Eu a encarei, sem expressão.
"Mas o destino a escolheu."
Lágrimas brotaram nos olhos dela. Lágrimas de crocodilo, eu sabia.
"Sua prima é fraca! Ela é delicada! Uma viagem longa como essa, um país estranho... ela não sobreviveria! Você é forte, Sofia. Você sempre foi."
A ironia era tão cruel que quase me fez rir. Forte. Eu era forte porque tive que aprender a sobreviver aos maus-tratos e à negligência dela.
"E não se preocupe", ela continuou, segurando minhas mãos com força. "Seu pai... o Dr. Ricardo... ele é um advogado famoso, influente. Assim que ele resolver os casos importantes dele e voltar, eu peço para ele te trazer de volta. É só por um tempo, minha filha. Um pequeno sacrifício pela sua prima."

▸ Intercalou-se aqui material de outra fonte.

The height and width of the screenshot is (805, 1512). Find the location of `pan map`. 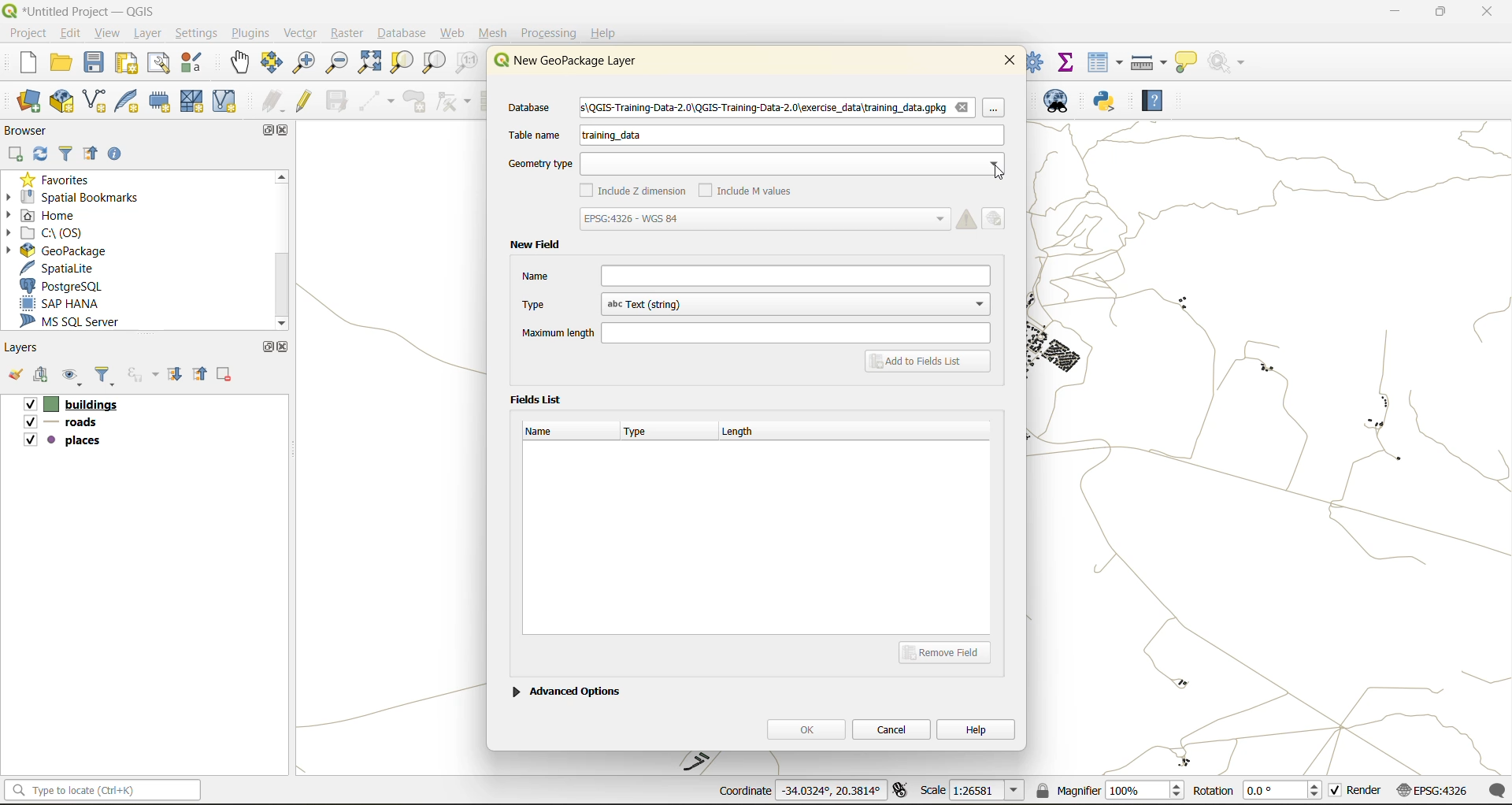

pan map is located at coordinates (240, 65).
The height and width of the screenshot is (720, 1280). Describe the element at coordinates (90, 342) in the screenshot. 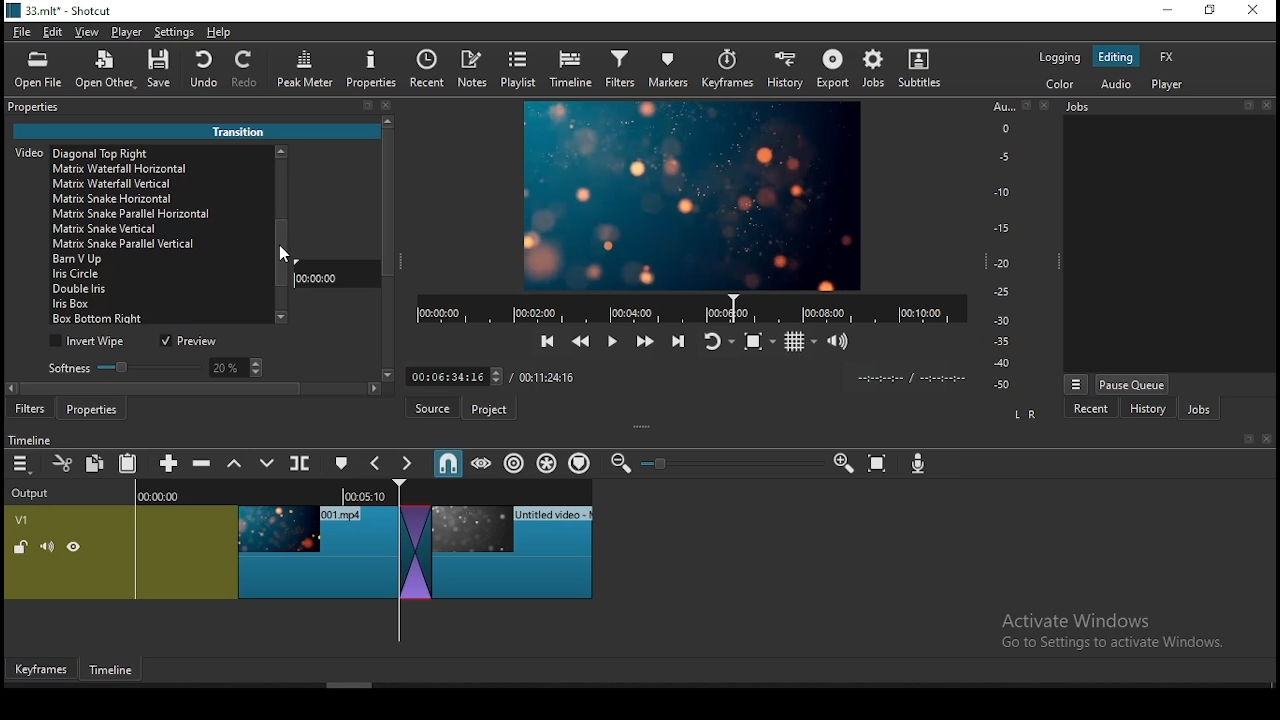

I see `invert wipe on/off` at that location.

Pai. A menção dele me causou uma pontada de dor. Ele estava sempre ausente, mergulhado em um trabalho secreto que ninguém entendia. Na minha vida passada, eu morri esperando que ele viesse me salvar.
Eu olhei para o rosto suplicante da minha mãe. O rosto da mulher que me enviou para a morte sem hesitar.
Desta vez, o sacrifício seria deles.
"Tudo bem, mamãe", eu disse, com a voz mais dócil que consegui fingir. "Eu vou."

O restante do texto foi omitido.